One of the growing challenges is protecting usernames and passwords from being compromised. When users select a password to log into internal company domains, they establish a connection point that criminals are all too quick to leverage.
The primary problem is directly linked to reused passwords. When employees use the same or slightly varied password across multiple accounts, it’s like a neon light flashing for criminals. While this introduces risk for every organization, this particular company has more than their share of corporate domains to protect. Through acquisitions, they have accumulated multiple domains, each with its own user base.
The existing security products they were using were intended to monitor the dark web and notify security leaders of any compromised accounts. What they received instead was old and redundant data that was discovered well after the credentials had already been stolen and sold on underground markets. Further, the previous vendor was only able to provide exposed encrypted password hashes much of the time, making the data inactionable. For a company who takes security seriously, a better solution had to be found.
Great data is wonderful, but the way SpyCloud operationalizes it for us has been invaluable in our efforts to justify our investment in this security technology.
Solution: Detailed Exposure Data that Triggers Automated Remediation
The technology company was intrigued by the quality and quantity of data that SpyCloud curates, particularly with the number of plaintext passwords that are directly matched to a username. SpyCloud has recovered the largest database of compromised accounts, has cracked the most amount of encrypted password hashes into plaintext, and is constantly ingesting more breach data sooner after a breach than any other company. When compromised credentials are discovered earlier in the account takeover lifecycle, companies like this one can take action before criminals use the credentials in stuffing attacks to gain access into the organization.
“The SpyCloud data has proven to be of very high quality and we saw instant value,” says a security manager within the technology company. “The SpyCloud model lends itself well to driving the level of automation required for our use cases.”
For the technology company, automation is key to efficiency, accuracy and speed. They have automated most of the discovery and remediation process using the SpyCloud API to pull breach records across all of their domains to form a watchlist that is forwarded to the security manager. The security team separates external and internal account holders of their main domain, and external account users are notified directly of compromised credentials.
Another process is initiated for internal account holders. For these accounts, answers to a series of questions direct the type of remediation effort: has the breach record been seen before? Is the account still active? Does the account belong to an executive, administrator or service account?
The technology company has also built their own internal “Credentials Leak Notification Dashboard” that monitors the value SpyCloud is providing. This dashboard contains monthly reports of the leaks as well as the victims who were notified, the notification timeline, and the specific accounts that have experienced more than one breach.
Result: More Exposures Discovered Than Ever Before
In just one quarter, the IT and technology company was able to use the SpyCloud data to notify more than 3,600 users that their credentials had been exposed. These are active user accounts that were threatening the enterprise without users realizing they were playing a role in security risk. Today, the company is confident they are catching exposures and using the data to educate users on ways to fortify their passwords going forward.
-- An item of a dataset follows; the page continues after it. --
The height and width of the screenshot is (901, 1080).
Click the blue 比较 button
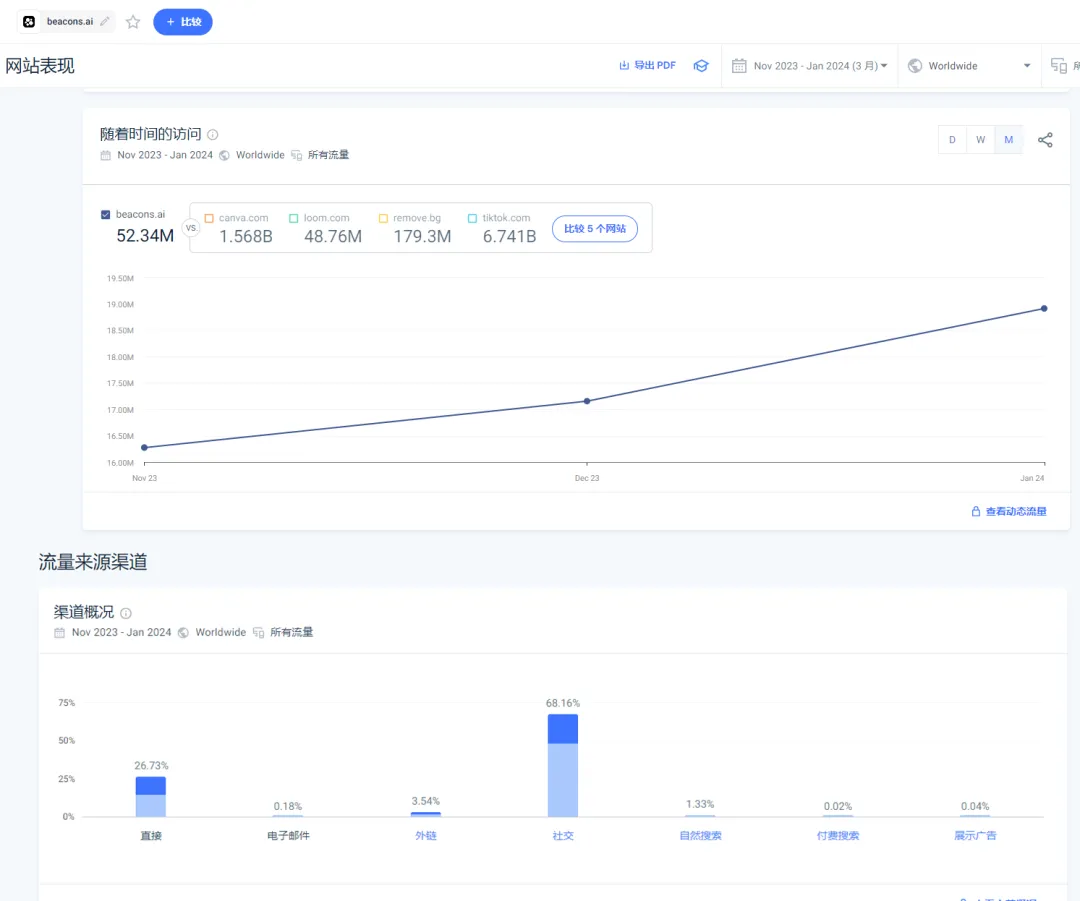click(182, 22)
Using the API, the reports in the company’s dashboard contain all of the relevant data pulled directly from the SpyCloud database, giving the company the information they need to take appropriate and immediate action.
“The SpyCloud data provides us with the details of not only the exposures but how we are distilling the data and deriving value from the SpyCloud solution,” says the manager. “Great data is wonderful, but the way SpyCloud operationalizes it for us has been invaluable in our efforts to justify our investment in this security technology.”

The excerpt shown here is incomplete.